MalaysiaNow has learnt that despite the introduction of SELangkah in May 2020 – just two weeks after Putrajaya launched the MySejahtera contact tracing app for the whole country – it is facing problems getting accurate data and other details on Covid-19 infections in the state.

Selangor, with a population of over six million, is spread over an area of about 8,000 sq km. By comparison, Kuala Lumpur, just 3% of Selangor’s size, has a population of two million and is the most densely populated part of the country.

Yet, Selangor has generally recorded the highest number of new Covid-19 cases as the country battles a sharp spike in daily infections.

Yesterday, Selangor led the way again, recording 1,145 cases compared to Kuala Lumpur with 619 cases.

Since the pandemic hit Malaysia, Selangor has reported over 70,000 cases with 168 deaths, while Kuala Lumpur registered about 27,000 cases with 45 deaths.

Selangor has generally recorded the highest number of new Covid-19 cases as the country battles a sharp spike in daily infections.

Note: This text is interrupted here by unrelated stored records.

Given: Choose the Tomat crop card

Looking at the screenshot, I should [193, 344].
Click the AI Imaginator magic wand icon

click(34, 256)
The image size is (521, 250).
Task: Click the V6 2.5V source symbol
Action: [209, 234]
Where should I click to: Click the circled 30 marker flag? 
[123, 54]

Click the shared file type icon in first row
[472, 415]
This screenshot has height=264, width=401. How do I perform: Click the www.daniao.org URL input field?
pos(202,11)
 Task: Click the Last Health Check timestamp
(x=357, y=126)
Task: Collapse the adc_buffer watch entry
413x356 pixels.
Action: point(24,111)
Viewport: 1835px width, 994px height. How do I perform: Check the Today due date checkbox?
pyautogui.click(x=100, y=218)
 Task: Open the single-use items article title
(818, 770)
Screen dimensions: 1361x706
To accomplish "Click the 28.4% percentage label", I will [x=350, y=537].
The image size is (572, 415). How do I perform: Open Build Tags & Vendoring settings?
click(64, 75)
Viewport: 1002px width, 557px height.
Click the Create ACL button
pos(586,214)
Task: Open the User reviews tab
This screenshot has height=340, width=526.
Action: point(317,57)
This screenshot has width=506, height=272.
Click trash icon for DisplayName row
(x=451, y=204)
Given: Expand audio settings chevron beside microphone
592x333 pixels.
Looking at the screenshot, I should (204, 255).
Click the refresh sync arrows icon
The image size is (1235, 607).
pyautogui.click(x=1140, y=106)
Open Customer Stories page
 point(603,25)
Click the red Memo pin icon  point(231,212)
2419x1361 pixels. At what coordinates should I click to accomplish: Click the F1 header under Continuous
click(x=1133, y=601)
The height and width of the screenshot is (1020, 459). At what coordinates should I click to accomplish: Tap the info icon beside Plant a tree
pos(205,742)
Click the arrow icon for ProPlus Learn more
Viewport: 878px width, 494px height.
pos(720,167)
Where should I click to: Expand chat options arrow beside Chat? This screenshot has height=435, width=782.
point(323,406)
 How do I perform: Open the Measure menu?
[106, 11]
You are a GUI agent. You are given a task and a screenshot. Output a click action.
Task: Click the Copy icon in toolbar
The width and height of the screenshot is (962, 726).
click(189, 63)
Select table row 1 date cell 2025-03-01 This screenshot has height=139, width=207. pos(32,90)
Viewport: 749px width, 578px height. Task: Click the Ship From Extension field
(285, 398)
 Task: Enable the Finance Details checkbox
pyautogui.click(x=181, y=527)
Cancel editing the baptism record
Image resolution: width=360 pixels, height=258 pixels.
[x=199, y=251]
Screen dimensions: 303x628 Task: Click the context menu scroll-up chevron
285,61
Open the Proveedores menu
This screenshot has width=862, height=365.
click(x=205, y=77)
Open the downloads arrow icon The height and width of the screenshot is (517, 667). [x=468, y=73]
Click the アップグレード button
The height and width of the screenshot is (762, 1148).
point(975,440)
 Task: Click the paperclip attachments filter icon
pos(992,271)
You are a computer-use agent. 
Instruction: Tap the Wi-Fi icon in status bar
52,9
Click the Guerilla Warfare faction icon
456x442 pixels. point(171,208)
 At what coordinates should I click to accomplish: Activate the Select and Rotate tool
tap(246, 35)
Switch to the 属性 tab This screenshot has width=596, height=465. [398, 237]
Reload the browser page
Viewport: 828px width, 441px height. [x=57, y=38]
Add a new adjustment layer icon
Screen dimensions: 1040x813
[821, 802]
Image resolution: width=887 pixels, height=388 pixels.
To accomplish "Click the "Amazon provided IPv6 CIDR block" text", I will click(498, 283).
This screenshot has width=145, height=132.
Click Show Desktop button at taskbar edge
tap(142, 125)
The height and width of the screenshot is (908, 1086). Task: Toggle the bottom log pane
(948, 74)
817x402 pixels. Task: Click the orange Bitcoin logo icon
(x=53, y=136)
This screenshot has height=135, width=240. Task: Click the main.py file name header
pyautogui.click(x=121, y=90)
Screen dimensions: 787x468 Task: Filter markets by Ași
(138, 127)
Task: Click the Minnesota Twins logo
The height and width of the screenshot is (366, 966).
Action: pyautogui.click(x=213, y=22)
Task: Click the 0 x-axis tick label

On Jan 29, when daily cases shot up to a record 5,725, more than half – 3,126 – were infections from Selangor.

Dzulkefly had said the spike in cases in the state was due to a backlog of screenings involving factory workers and prisoners, as well as those done at private medical facilities which were not reported earlier.

Even so, the huge spike turned attention to the SELangkah app, developed by Selangkah Ventures Sdn Bhd, a company whose majority 60% ownership was bought by the state through Selgate Healthcare Sdn Bhd which is owned by the Selangor government.

A check of Selangkah Ventures’s website reveals only a page of information about the company, with no details of its portfolio and organisational structure.

Checks also revealed that the remaining 40% of the company is owned by Aime Healthcare Sdn Bhd, whose CEO is Dr Helmi Zakariah, the app’s developer.

Several posts on social media have questioned the close political connection among those tasked by the state government to supervise the battle against Covid-19.

Others linked them to an Islamic NGO seen as close to Amanah although MalaysiaNow has not been able to independently verify these claims.

Two months after it was launched, the Putrajaya Amanah division hailed SELangkah as a local achievement and even backed a call by a Bumiputera business group to boycott the federal government’s MySejahtera app on the basis that it was jointly developed with a US-based company.

Dzulkefly has in recent times stepped up criticism of the health ministry, accusing it of not sharing critical data on virus infections.

The claim is not new, and as far back as October last year, health director-general Dr Noor Hisham Abdullah had explained that Selangor’s request for “raw data” could not be fulfilled to ensure standardisation in data interpretation.

Noor Hisham had said it was likely that the state’s data interpretation would be different due to the different systems used.

He also questioned the data privacy of SELangkah, although Selangor officials have assured that its data is encrypted.

He said the use of SELangkah would hamper coordination in tracing Covid-19 infections.

Dzulkefly, a non-medical doctor who did his PhD in toxicology, has so far snubbed repeated requests by MalaysiaNow to respond to questions and claims surrounding Selangor’s Covid-19 spike.